What he does say is "even though I don’t support him for President, Ron Paul is the only major candidate from either party advocating crucial views on vital issues that need to be heard, and so his candidacy generates important benefits." Those issues being covert warfare, the right of due process, the drug war, attacks on whistleblowers, and protection of the privileged class against accountability.

These things are what Glenn Greenwald is all about. But for Ron Paul, nobody on the national level would be talking about them. And while it's hardly surprising that in a column titled Progressives and the Ron Paul fallacies he'd be focusing his comments on liberals, can Steve M honestly believe that Greenwald reserves his attacks to them alone? Was he sleeping through the Bush years?

ploeg said...

Certainly Greenwald let Bush have it during his years in office (with reason). In fact, Greenwald's main beef with Obama is that Obama has "entrenched" the "Bush/Cheney Terrorism powers" and has "shielded Bush era criminals from every last form of accountability."

I think that our problem here is twofold: 1) Greenwald directly compares Obama with Paul on specific issues and finds Paul's stance on these specific issues to be preferable to Obama's. 2) Greenwald contends that Paul's advocacy of these issues is useful.
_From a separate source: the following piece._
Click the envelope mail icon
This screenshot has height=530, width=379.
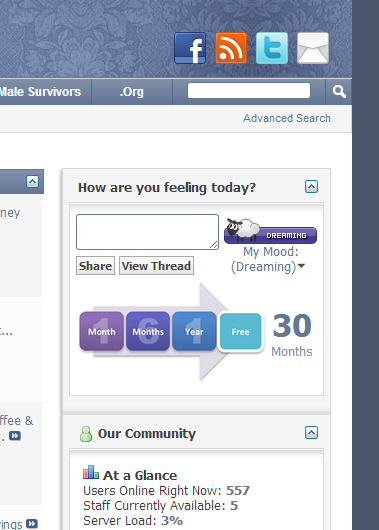pos(313,48)
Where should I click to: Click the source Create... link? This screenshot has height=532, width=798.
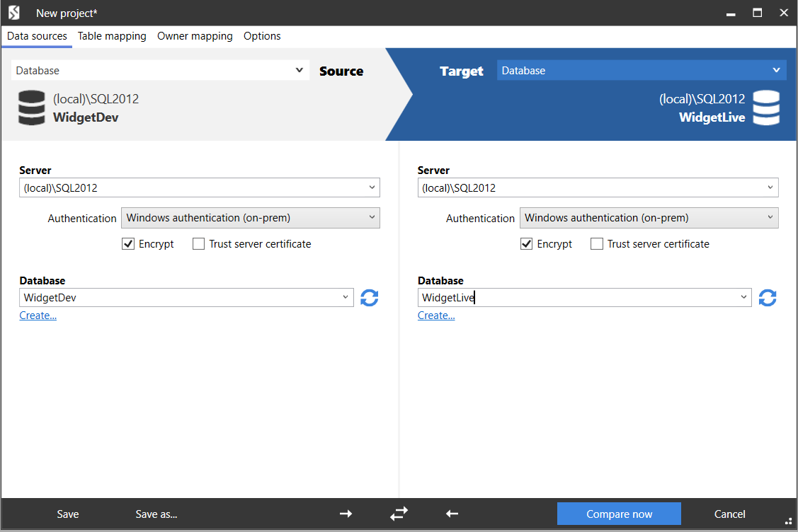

With regard to the first issue, it seems more than a little cute to compare two candidates directly by name, say that this candidate's views are preferable to the other candidate's, but preface all that with the contention that you are not "endorsing" or expressing support for anyone's candidacy. With regard to the second issue, it would seem that Paul's candidacy "generates important benefits" only insofar as Paul is able to make changes that are more substantive than adding a couple of his favorite planks to the GOP platform (which would be duly ignored in time). The overwhelming evidence is that, in the end, Ron Paul will find his common ground with his GOP colleagues, grandstand on the issues where he differs with them, and move on.

BooMan said...

I guessed wrong.

ploeg said...

As for the notion that Paul might make a difference on the other side of the ledger... well, I can understand the desire for some signs of sanity on the other side of the political ledger, in that it might force some level of competition between the parties for your vote. If that's the hope, sorry to say, but Ron Paul isn't your guy. As previously noted, the only people who would vote for Ron Paul in the general are people who think that government is doing way too much for other people (though hands off their Social Security and Medicare!).